(Dataset entries)

=-=-=-=-=

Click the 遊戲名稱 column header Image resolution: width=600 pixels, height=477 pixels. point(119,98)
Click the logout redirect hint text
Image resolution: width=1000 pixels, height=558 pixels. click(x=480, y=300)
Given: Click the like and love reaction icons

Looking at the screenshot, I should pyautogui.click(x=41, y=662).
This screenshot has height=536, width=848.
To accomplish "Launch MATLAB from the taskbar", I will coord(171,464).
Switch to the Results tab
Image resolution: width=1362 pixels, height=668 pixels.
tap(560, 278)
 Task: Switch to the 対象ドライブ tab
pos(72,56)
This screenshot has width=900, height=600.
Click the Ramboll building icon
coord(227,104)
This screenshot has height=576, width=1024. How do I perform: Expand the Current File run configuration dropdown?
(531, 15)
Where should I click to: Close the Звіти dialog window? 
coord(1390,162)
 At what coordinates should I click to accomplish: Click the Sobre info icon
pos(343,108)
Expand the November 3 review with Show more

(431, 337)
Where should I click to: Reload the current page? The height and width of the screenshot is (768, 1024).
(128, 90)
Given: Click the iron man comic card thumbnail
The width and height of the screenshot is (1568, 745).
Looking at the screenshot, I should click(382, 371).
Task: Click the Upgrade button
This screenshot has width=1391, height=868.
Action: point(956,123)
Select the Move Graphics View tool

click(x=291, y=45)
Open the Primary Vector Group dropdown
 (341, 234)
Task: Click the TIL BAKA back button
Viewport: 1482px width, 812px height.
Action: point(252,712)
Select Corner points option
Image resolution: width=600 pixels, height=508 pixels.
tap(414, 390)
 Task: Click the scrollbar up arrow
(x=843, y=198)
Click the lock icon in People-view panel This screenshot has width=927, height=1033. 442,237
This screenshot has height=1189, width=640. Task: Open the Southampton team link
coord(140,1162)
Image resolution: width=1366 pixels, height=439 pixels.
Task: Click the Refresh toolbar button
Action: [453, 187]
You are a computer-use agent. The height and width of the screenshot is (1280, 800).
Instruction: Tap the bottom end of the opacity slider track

=-=-=-=-=

* **What to work on**:
Could you set down every record exactly as given?

* **The answer**:
Click the 遊戲名稱 column header Image resolution: width=600 pixels, height=477 pixels. point(119,98)
Click the logout redirect hint text
Image resolution: width=1000 pixels, height=558 pixels. click(x=480, y=300)
Given: Click the like and love reaction icons

Looking at the screenshot, I should pyautogui.click(x=41, y=662).
This screenshot has height=536, width=848.
To accomplish "Launch MATLAB from the taskbar", I will coord(171,464).
Switch to the Results tab
Image resolution: width=1362 pixels, height=668 pixels.
tap(560, 278)
 Task: Switch to the 対象ドライブ tab
pos(72,56)
This screenshot has width=900, height=600.
Click the Ramboll building icon
coord(227,104)
This screenshot has height=576, width=1024. How do I perform: Expand the Current File run configuration dropdown?
(531, 15)
Where should I click to: Close the Звіти dialog window? 
coord(1390,162)
 At what coordinates should I click to accomplish: Click the Sobre info icon
pos(343,108)
Expand the November 3 review with Show more

(431, 337)
Where should I click to: Reload the current page? The height and width of the screenshot is (768, 1024).
(128, 90)
Given: Click the iron man comic card thumbnail
The width and height of the screenshot is (1568, 745).
Looking at the screenshot, I should click(382, 371).
Task: Click the Upgrade button
This screenshot has width=1391, height=868.
Action: point(956,123)
Select the Move Graphics View tool

click(x=291, y=45)
Open the Primary Vector Group dropdown
 (341, 234)
Task: Click the TIL BAKA back button
Viewport: 1482px width, 812px height.
Action: point(252,712)
Select Corner points option
Image resolution: width=600 pixels, height=508 pixels.
tap(414, 390)
 Task: Click the scrollbar up arrow
(x=843, y=198)
Click the lock icon in People-view panel This screenshot has width=927, height=1033. 442,237
This screenshot has height=1189, width=640. Task: Open the Southampton team link
coord(140,1162)
Image resolution: width=1366 pixels, height=439 pixels.
Task: Click the Refresh toolbar button
Action: [453, 187]
You are a computer-use agent. The height and width of the screenshot is (1280, 800).
Instruction: Tap the bottom end of the opacity slider track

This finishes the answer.